Harry Potter and the alignment of structures

By Andrew Clifford

Project management and architecture will not lead to breakthroughs in the use of IT. Like Harry Potter, we have to learn to visualise, strongly desire and confidently grasp where we want to go.

The Harry Potter books tell the story of the schooldays of Harry Potter and his friends as they learn to become wizards and witches. The simple spells they learn in their early years require careful attention to pronunciation and wand movement. The spells they learn later on, such as apparating (magically moving from one place to another), are much more subtle. They don't require ever more sophisticated incantations and wand movement, but strong visualisation, desire and confidence.

Historically IT has concentrated on delivering efficiency by automating clerical activities. IT has taken a systematic approach to cost justification, project management, analysis and programming. This IT equivalent of incantations and wand movements has been appropriate for building solutions to automate systematic clerical activities.

The focus has now shifted to transforming businesses to escape from historical restrictions, and to grasp new competitive opportunities. This will require much more fundamental changes in business organisation and process. Should IT respond by strengthening its systematic approach, or should it take a different approach?

The answer depends on our view of the relationship between system structure and human organisational structure.

Some think that IT structures can or even should be different from system structures. The role of IT is to build an optimised set of automated processes which overcome the inefficiencies of the human organisation. Future business transformations will require ever more sophisticated and integrated IT systems. These will require a more sophisticated version of IT's traditional systematic approach. We need IS strategic plans, programme management, enterprise architectures and strategic infrastructures.

The alternative is to see that IT only adds value when it is structured around the human organisation. Each system must be clearly owned within the organisation. It adds value by helping its owning department meet their responsibilities to store, process or communicate information. Automated processes that are separate from the human organisation are disruptive nonsense. There is no intrinsic value in more sophisticated IT. There is value in business innovations.

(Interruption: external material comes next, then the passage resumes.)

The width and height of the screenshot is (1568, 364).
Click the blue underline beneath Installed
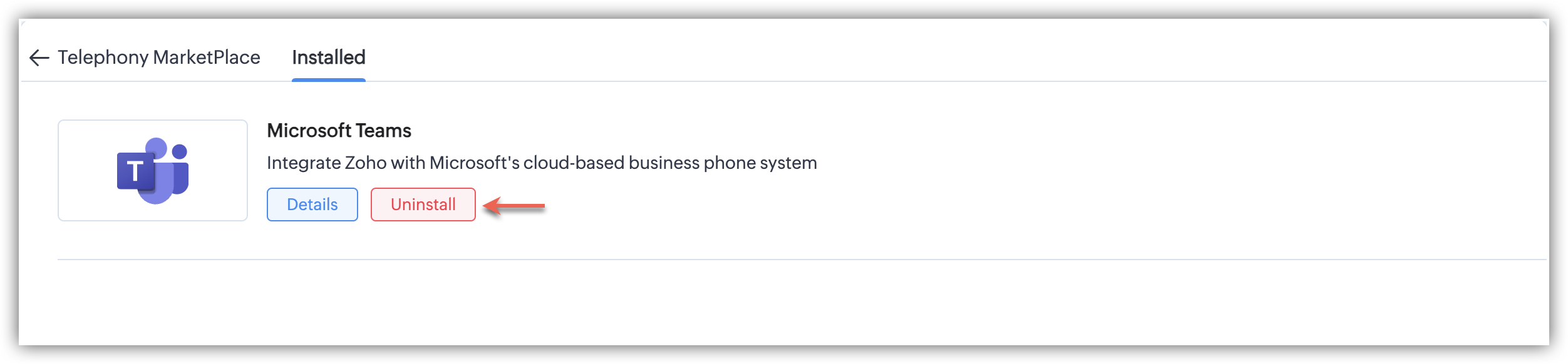[x=328, y=80]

These might require sophisticated IT, simple IT, or no IT at all. Future business transformations will require strong visualisation, desire and confidence, but not an ever more sophisticated approach to IT.

These two views are not "right" and "wrong", but alternative orientations that we can choose to adopt. I firmly believe that the second of these views is much more useful.

IT needs to stop searching for ever more perfect IT structures, or more perfect approaches to project management, or better architectures and designs.

Instead, IT needs to restructure systems so that they mirror the human organisation. Businesses can then easily understand and control systems. They can have meaningful conversations about the potential and the limitations of IT. This will build the vision, desire, and confidence needed to transform business and to fully realise IT's potential.